> Objective:
Can you reproduce each of the following records word for word, from first line to last?

■ ■ ■ ■

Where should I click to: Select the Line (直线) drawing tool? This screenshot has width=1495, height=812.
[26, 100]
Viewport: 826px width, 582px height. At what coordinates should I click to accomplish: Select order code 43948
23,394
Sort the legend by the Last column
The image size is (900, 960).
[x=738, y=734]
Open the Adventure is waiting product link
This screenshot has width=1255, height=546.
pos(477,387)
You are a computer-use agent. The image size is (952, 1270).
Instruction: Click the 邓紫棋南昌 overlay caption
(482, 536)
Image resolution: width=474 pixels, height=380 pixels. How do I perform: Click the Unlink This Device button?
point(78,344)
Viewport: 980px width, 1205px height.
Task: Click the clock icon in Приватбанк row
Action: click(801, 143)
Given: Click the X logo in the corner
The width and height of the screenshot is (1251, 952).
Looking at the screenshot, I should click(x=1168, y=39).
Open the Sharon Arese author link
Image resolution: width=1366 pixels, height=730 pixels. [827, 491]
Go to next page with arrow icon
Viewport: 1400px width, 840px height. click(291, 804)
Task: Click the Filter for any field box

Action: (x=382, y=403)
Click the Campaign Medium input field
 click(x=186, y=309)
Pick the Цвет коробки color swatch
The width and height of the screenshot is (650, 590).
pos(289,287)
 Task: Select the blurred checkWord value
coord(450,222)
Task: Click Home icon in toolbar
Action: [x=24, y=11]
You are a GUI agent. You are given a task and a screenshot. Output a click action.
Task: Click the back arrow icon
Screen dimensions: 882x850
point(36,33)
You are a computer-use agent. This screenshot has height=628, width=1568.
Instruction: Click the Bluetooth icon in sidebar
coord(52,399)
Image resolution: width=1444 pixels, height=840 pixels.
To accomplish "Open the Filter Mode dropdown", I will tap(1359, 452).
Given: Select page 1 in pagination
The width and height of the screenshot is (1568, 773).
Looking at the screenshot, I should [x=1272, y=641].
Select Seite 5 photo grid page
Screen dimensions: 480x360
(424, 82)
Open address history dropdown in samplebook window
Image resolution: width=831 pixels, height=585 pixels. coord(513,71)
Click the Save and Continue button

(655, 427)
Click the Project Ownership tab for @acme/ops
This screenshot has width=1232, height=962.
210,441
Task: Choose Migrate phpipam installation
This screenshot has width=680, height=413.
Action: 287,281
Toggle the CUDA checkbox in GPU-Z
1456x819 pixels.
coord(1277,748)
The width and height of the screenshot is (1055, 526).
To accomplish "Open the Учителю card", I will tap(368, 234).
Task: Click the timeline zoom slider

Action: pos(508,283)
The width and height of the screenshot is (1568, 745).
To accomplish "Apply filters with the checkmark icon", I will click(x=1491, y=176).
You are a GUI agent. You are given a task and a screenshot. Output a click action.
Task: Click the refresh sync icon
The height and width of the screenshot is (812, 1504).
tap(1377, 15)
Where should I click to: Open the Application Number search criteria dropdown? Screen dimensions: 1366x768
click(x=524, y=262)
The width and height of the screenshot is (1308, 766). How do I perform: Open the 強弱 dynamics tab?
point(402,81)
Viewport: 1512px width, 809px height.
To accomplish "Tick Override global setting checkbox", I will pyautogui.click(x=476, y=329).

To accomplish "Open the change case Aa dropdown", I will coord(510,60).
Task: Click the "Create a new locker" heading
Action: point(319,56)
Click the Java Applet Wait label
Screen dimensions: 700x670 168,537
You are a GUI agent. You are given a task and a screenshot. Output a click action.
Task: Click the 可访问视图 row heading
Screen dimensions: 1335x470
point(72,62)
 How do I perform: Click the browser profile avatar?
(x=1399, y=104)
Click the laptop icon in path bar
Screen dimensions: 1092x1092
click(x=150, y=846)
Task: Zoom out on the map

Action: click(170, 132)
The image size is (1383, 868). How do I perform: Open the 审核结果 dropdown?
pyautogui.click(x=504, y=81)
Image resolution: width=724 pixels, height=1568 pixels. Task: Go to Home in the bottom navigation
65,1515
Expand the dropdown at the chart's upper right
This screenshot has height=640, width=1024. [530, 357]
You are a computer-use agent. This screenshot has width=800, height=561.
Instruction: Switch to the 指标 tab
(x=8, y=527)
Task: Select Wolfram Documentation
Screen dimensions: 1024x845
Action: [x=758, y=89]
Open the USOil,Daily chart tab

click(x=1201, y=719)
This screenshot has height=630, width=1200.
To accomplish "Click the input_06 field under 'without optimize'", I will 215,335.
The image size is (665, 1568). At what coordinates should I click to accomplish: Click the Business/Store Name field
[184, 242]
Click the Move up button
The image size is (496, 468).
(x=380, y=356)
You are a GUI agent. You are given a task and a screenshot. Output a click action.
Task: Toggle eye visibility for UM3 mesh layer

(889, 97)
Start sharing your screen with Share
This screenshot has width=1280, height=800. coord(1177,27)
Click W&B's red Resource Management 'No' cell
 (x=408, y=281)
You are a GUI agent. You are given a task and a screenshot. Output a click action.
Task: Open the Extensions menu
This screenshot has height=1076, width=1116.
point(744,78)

■ ■ ■ ■

> In response:
Where should I click to: Select the Line (直线) drawing tool? This screenshot has width=1495, height=812.
[26, 100]
Viewport: 826px width, 582px height. At what coordinates should I click to accomplish: Select order code 43948
23,394
Sort the legend by the Last column
The image size is (900, 960).
[x=738, y=734]
Open the Adventure is waiting product link
This screenshot has width=1255, height=546.
pos(477,387)
You are a computer-use agent. The image size is (952, 1270).
Instruction: Click the 邓紫棋南昌 overlay caption
(482, 536)
Image resolution: width=474 pixels, height=380 pixels. How do I perform: Click the Unlink This Device button?
point(78,344)
Viewport: 980px width, 1205px height.
Task: Click the clock icon in Приватбанк row
Action: click(801, 143)
Given: Click the X logo in the corner
The width and height of the screenshot is (1251, 952).
Looking at the screenshot, I should click(x=1168, y=39).
Open the Sharon Arese author link
Image resolution: width=1366 pixels, height=730 pixels. [827, 491]
Go to next page with arrow icon
Viewport: 1400px width, 840px height. click(291, 804)
Task: Click the Filter for any field box

Action: (x=382, y=403)
Click the Campaign Medium input field
 click(x=186, y=309)
Pick the Цвет коробки color swatch
The width and height of the screenshot is (650, 590).
pos(289,287)
 Task: Select the blurred checkWord value
coord(450,222)
Task: Click Home icon in toolbar
Action: [x=24, y=11]
You are a GUI agent. You are given a task and a screenshot. Output a click action.
Task: Click the back arrow icon
Screen dimensions: 882x850
point(36,33)
You are a computer-use agent. This screenshot has height=628, width=1568.
Instruction: Click the Bluetooth icon in sidebar
coord(52,399)
Image resolution: width=1444 pixels, height=840 pixels.
To accomplish "Open the Filter Mode dropdown", I will tap(1359, 452).
Given: Select page 1 in pagination
The width and height of the screenshot is (1568, 773).
Looking at the screenshot, I should [x=1272, y=641].
Select Seite 5 photo grid page
Screen dimensions: 480x360
(424, 82)
Open address history dropdown in samplebook window
Image resolution: width=831 pixels, height=585 pixels. coord(513,71)
Click the Save and Continue button

(655, 427)
Click the Project Ownership tab for @acme/ops
This screenshot has width=1232, height=962.
210,441
Task: Choose Migrate phpipam installation
This screenshot has width=680, height=413.
Action: 287,281
Toggle the CUDA checkbox in GPU-Z
1456x819 pixels.
coord(1277,748)
The width and height of the screenshot is (1055, 526).
To accomplish "Open the Учителю card", I will tap(368, 234).
Task: Click the timeline zoom slider

Action: pos(508,283)
The width and height of the screenshot is (1568, 745).
To accomplish "Apply filters with the checkmark icon", I will click(x=1491, y=176).
You are a GUI agent. You are given a task and a screenshot. Output a click action.
Task: Click the refresh sync icon
The height and width of the screenshot is (812, 1504).
tap(1377, 15)
Where should I click to: Open the Application Number search criteria dropdown? Screen dimensions: 1366x768
click(x=524, y=262)
The width and height of the screenshot is (1308, 766). How do I perform: Open the 強弱 dynamics tab?
point(402,81)
Viewport: 1512px width, 809px height.
To accomplish "Tick Override global setting checkbox", I will pyautogui.click(x=476, y=329).

To accomplish "Open the change case Aa dropdown", I will coord(510,60).
Task: Click the "Create a new locker" heading
Action: point(319,56)
Click the Java Applet Wait label
Screen dimensions: 700x670 168,537
You are a GUI agent. You are given a task and a screenshot. Output a click action.
Task: Click the 可访问视图 row heading
Screen dimensions: 1335x470
point(72,62)
 How do I perform: Click the browser profile avatar?
(x=1399, y=104)
Click the laptop icon in path bar
Screen dimensions: 1092x1092
click(x=150, y=846)
Task: Zoom out on the map

Action: click(170, 132)
The image size is (1383, 868). How do I perform: Open the 审核结果 dropdown?
pyautogui.click(x=504, y=81)
Image resolution: width=724 pixels, height=1568 pixels. Task: Go to Home in the bottom navigation
65,1515
Expand the dropdown at the chart's upper right
This screenshot has height=640, width=1024. [530, 357]
You are a computer-use agent. This screenshot has width=800, height=561.
Instruction: Switch to the 指标 tab
(x=8, y=527)
Task: Select Wolfram Documentation
Screen dimensions: 1024x845
Action: [x=758, y=89]
Open the USOil,Daily chart tab

click(x=1201, y=719)
This screenshot has height=630, width=1200.
To accomplish "Click the input_06 field under 'without optimize'", I will 215,335.
The image size is (665, 1568). At what coordinates should I click to accomplish: Click the Business/Store Name field
[184, 242]
Click the Move up button
The image size is (496, 468).
(x=380, y=356)
You are a GUI agent. You are given a task and a screenshot. Output a click action.
Task: Toggle eye visibility for UM3 mesh layer

(889, 97)
Start sharing your screen with Share
This screenshot has width=1280, height=800. coord(1177,27)
Click W&B's red Resource Management 'No' cell
 (x=408, y=281)
You are a GUI agent. You are given a task and a screenshot. Output a click action.
Task: Open the Extensions menu
This screenshot has height=1076, width=1116.
point(744,78)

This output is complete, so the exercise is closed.